28. Unterschlupf vor dem Sturm
Die Luftstraße führte nach Norden in Richtung der am Horizont sichtbaren Berge weiter an einer breiten und stark befahrenen Schnellstraße entlang und vorbei an Häusern und Menschen unter ihnen. Der Wind wurde so stark, dass Patch und Zelina aufpassen mussten, nicht fortgeweht zu werden. Der Himmel im Nordosten war voll von menschlichen Flugmaschinen von der Sorte mit Flügeln, welche nicht schlugen. Sie stiegen auf und sanken zu Boden. Das Gebrüll in der Ferne, welches ihnen folgte, war beunruhigend und gab Patch das Gefühl, als ob eine Eule oder ein Falke über ihnen kreisten, bereit, herabzustoßen.
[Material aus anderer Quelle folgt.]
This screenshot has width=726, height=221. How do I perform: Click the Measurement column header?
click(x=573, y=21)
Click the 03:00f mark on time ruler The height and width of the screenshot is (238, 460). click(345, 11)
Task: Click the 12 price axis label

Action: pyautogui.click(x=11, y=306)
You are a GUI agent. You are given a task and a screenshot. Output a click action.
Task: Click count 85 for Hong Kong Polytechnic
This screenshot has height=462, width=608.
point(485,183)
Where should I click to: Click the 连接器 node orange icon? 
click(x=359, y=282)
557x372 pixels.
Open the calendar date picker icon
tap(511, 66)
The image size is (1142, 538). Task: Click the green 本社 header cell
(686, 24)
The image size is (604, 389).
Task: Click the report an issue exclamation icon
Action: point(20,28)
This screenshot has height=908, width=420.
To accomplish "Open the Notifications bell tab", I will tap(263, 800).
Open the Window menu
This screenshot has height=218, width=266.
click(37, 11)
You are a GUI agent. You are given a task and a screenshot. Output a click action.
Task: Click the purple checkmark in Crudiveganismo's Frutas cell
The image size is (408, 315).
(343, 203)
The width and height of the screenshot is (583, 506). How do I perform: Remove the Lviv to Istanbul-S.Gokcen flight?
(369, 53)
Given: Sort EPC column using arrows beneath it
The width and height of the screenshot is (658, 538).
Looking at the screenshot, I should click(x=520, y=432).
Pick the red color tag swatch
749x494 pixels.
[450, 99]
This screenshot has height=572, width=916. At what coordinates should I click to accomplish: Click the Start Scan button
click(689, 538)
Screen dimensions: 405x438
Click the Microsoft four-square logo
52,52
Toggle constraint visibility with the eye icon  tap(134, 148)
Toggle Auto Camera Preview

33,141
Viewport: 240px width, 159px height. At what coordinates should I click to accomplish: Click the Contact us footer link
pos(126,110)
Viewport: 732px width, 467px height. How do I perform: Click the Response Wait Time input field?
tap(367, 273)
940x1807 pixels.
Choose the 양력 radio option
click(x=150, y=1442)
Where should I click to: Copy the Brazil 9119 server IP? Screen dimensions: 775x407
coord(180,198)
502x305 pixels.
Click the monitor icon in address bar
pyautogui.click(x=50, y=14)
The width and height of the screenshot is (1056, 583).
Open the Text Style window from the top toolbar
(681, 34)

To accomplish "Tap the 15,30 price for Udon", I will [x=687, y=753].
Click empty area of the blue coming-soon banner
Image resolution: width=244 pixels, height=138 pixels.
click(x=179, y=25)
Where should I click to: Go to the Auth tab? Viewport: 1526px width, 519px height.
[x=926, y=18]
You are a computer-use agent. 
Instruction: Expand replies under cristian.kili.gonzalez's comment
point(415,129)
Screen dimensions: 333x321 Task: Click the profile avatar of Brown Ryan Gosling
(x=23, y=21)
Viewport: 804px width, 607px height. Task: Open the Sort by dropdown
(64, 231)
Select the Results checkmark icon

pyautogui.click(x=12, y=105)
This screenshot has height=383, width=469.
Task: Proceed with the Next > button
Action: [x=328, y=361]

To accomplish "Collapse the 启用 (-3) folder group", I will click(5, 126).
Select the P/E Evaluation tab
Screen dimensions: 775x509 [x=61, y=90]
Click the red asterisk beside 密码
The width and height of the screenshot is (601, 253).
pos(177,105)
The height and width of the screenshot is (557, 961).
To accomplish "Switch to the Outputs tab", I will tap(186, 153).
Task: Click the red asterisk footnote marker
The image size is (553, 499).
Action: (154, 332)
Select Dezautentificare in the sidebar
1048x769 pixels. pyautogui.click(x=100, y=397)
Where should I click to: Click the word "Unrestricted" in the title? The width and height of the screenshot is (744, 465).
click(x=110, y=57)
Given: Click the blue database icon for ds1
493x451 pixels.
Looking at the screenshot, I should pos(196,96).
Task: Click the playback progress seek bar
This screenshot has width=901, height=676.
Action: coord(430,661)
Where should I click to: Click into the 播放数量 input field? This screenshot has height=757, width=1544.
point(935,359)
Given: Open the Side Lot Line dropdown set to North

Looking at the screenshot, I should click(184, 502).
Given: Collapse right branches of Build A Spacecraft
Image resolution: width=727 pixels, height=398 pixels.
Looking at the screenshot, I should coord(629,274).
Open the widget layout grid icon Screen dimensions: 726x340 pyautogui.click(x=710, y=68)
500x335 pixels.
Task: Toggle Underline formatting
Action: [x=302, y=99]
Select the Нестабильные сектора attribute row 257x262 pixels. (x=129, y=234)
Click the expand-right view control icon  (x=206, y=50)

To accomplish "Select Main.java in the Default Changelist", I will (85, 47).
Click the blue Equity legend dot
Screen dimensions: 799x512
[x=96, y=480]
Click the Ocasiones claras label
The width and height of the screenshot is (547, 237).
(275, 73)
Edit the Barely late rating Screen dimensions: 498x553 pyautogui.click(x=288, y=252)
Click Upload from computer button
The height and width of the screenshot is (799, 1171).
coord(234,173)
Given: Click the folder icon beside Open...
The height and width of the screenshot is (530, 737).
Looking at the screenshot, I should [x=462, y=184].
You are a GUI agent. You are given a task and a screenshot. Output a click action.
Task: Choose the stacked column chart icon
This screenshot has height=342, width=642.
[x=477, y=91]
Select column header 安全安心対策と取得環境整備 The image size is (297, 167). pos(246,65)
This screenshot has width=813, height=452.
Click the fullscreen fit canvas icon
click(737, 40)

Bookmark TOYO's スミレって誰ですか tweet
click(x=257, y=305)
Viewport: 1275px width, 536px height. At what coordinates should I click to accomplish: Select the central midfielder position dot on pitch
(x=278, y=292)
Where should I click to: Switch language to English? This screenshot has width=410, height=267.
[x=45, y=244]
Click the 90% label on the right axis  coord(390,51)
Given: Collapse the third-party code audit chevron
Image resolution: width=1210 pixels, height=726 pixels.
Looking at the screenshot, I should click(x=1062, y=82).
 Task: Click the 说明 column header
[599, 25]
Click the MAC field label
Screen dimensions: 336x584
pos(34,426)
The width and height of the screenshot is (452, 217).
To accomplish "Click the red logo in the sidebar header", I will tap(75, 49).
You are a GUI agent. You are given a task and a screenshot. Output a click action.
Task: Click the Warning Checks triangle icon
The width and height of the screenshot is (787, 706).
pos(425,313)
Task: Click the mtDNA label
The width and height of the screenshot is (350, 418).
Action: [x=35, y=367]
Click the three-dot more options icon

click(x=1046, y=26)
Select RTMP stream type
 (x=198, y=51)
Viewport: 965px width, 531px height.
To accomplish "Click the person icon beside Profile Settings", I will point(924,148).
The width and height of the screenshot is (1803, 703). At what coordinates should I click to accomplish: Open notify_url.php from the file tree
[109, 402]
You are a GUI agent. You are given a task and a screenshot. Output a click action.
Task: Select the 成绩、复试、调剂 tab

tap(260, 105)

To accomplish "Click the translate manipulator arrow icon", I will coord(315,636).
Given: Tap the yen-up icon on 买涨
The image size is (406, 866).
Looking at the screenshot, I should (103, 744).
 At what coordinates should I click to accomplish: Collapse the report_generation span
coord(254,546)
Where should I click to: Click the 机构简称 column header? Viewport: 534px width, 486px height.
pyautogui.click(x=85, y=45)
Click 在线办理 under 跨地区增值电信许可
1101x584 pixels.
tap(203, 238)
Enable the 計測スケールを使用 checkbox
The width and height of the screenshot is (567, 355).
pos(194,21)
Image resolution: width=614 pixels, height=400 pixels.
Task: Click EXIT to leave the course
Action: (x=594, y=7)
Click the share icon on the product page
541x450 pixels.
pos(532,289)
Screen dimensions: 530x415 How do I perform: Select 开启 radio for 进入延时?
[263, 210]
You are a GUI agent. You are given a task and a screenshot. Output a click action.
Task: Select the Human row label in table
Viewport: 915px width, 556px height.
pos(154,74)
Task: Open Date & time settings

Der Himmel verdunkelte sich. Der Tag war jedoch noch nicht zu Ende – die Dunkelheit kam von Gewitterwolken, nicht vom Sonnenuntergang. Patch und Zelina hatten gerade ein Gebiet mit Menschengebäuden hinter sich gelassen und eine große Wildnis, die durch die Schnellstraße, welcher die Luftstraße folgte, geteilt wurde erreicht, als die ersten dicken Regentropfen zu fallen begannen. Schnell wurde klar, dass sie einen Unterschlupf finden mussten. Falls sie blieben, würde dieser Wind und Regen sie geradewegs von der Luftstraße fegen.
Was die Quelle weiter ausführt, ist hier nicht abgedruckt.